Made-in-the-Shade - Chiapas Style

“It’s a story with several lumps of conflict and uncertainty stirred in”, reported Kristian Beadle this week, after visiting the coffee farms of the southern Mexican state of Chiapas. The story includes a lesson that sun-grown coffee farming is more risky than shade-grown and fails to provide more income to the farmer as previously thought. Chiapas coffee farmers have experienced the ups and downs of coffee farming and are now finally farming coffee the most advantageous way due to the cooperative approach.

*EXTRACTED RECORDS:*
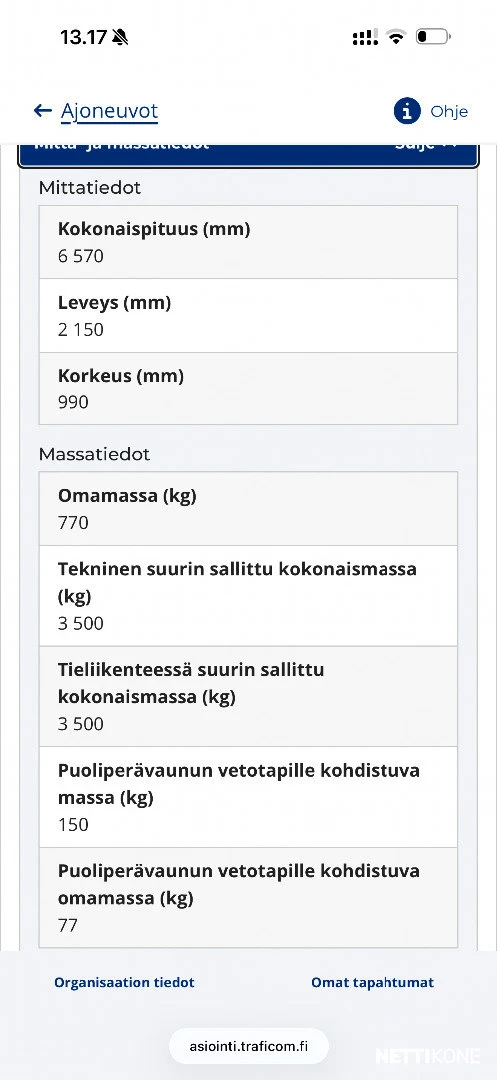The width and height of the screenshot is (497, 1080).
Task: Tap the back arrow icon
Action: coord(43,111)
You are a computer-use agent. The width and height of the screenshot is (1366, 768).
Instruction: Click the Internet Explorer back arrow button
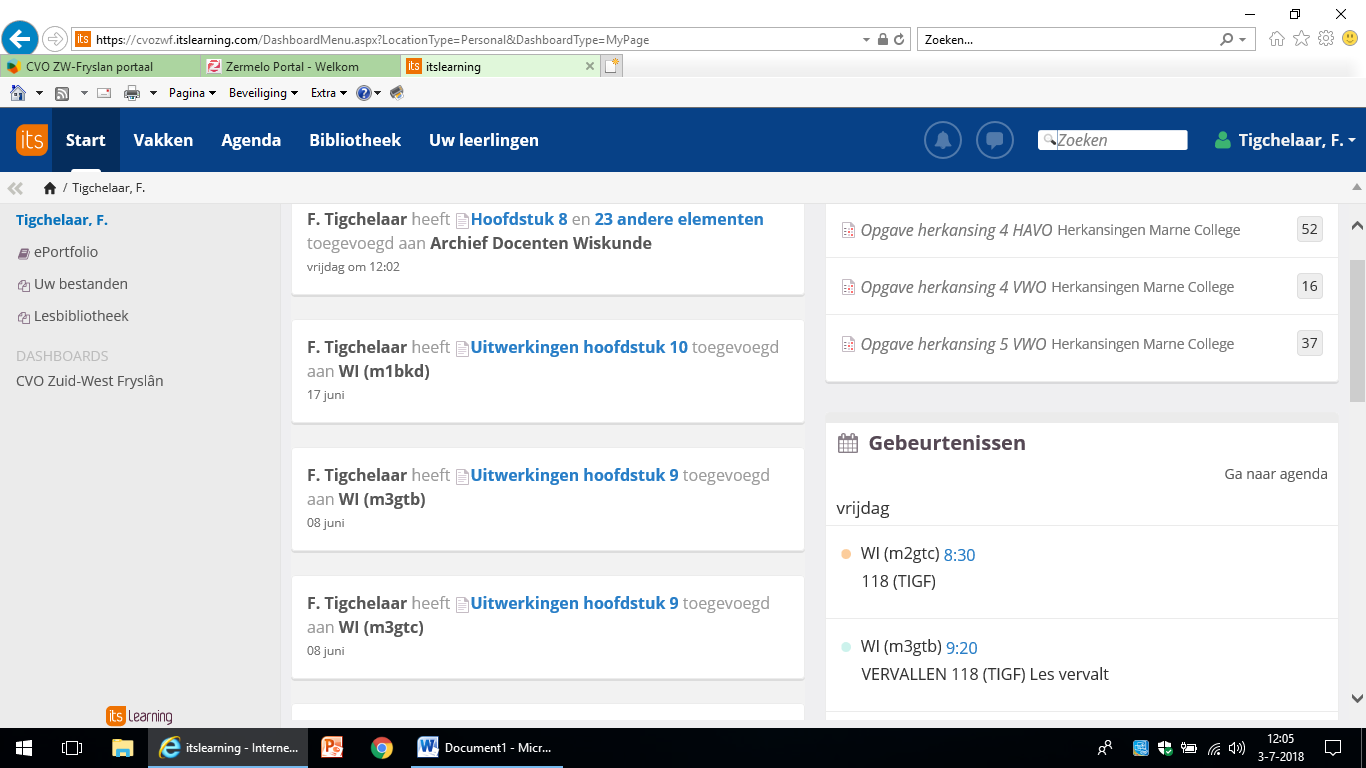(x=20, y=39)
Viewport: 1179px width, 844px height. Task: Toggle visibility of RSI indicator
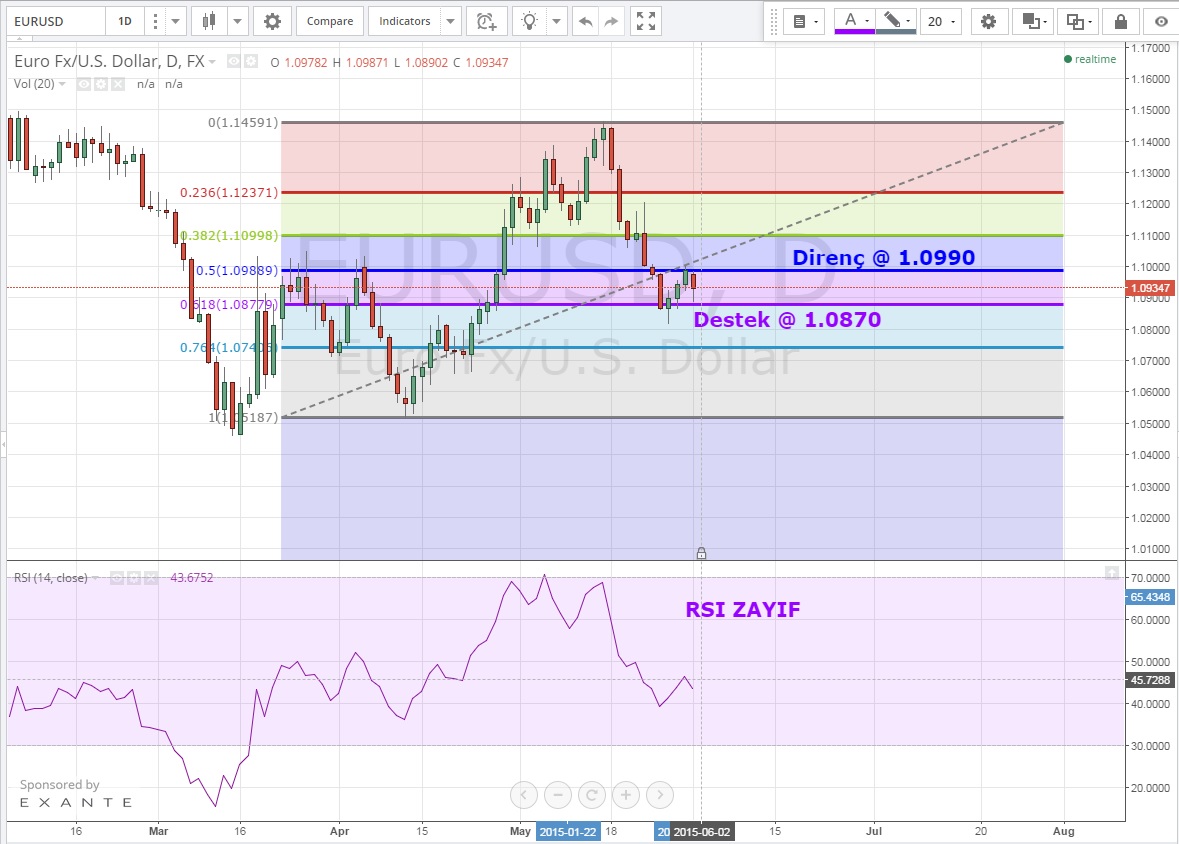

*REQUIRED ACTIONS:*
A. In the Chiapas coffee text, what does the story's lesson say about sun-grown coffee farming compared with shade-grown?
B. From the Chiapas coffee text, return the part that opens with the words containing "Made-in-the-Shade - Chiapas" and closes with "the cooperative approach.".

*ANSWER SECTION:*
A. Sun-grown coffee farming is riskier than shade-grown and does not give the farmer more income, as was previously thought.

B.
Made-in-the-Shade - Chiapas Style

“It’s a story with several lumps of conflict and uncertainty stirred in”, reported Kristian Beadle this week, after visiting the coffee farms of the southern Mexican state of Chiapas. The story includes a lesson that sun-grown coffee farming is more risky than shade-grown and fails to provide more income to the farmer as previously thought. Chiapas coffee farmers have experienced the ups and downs of coffee farming and are now finally farming coffee the most advantageous way due to the cooperative approach.